When you create a Skill Server integration and attach a skillset, ChatBotKit exposes two authenticated endpoints: a manual endpoint that returns a Markdown description of the abilities, and an invoke endpoint that executes a single ability by name. Both are authenticated with the integration's static access token as a bearer token.

An agent reads the manual once to learn what is available, then calls invoke with the ability name and its input. ChatBotKit executes the ability and returns the result as plain text (or JSON when ?format=json is set).

Getting Started

  1. Create the Integration: Give it a name and click Create
  2. Select a Skillset: Choose an existing skillset that contains the abilities you want to expose
  3. Save: Click Save to generate your endpoints and access token
  4. Copy the Configuration: Expand the Installation Instructions section for ready-to-run curl examples and the endpoint URLs
  5. Point Your Agent at It: Have the agent read the manual, then invoke abilities as needed

Best Practices

Keep Skillsets Focused: Each integration exposes one skillset. Purpose-specific skillsets keep the manual short and make it easier for an agent to pick the right ability.

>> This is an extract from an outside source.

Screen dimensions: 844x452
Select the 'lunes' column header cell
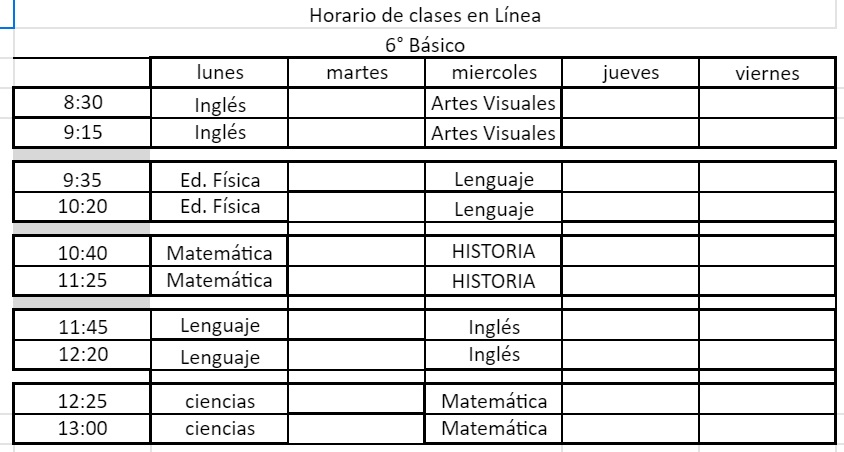point(220,72)
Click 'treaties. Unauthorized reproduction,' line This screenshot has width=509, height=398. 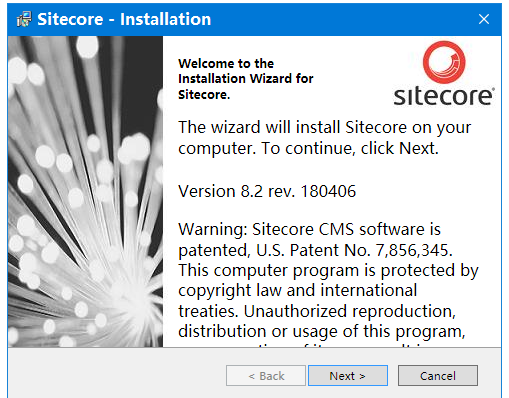pyautogui.click(x=317, y=311)
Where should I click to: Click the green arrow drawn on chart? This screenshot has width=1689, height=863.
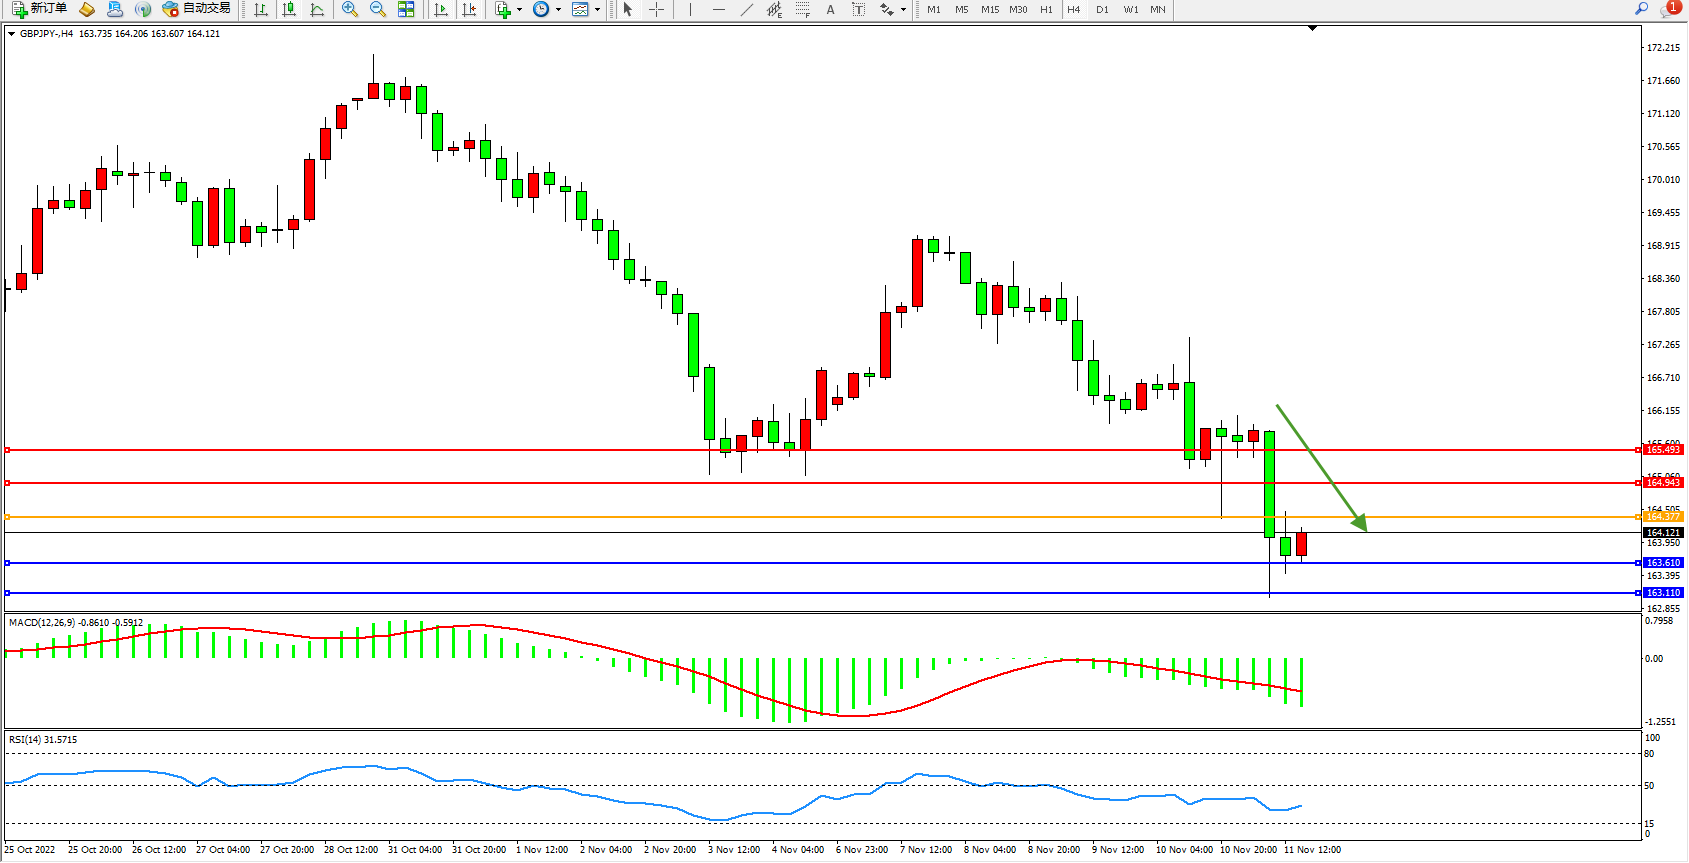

Protect Your Access Token: The token unlocks every ability in the skillset, including any that touch secrets, bots, spaces, or files. Store it in a secure vault and inject it via environment variables.

Name Abilities Clearly: The manual is generated from your ability names and descriptions. Clear names and descriptions help the agent choose correctly.

Practical Use Cases

Lightweight Agent Tooling: Give a custom agent framework access to your abilities without implementing an MCP client.

Scripts and Automation: Call abilities from shell scripts, cron jobs, or CI pipelines with a single curl.

Knowledge Retrieval: Expose a search skillset so an agent can look up company knowledge over plain HTTP.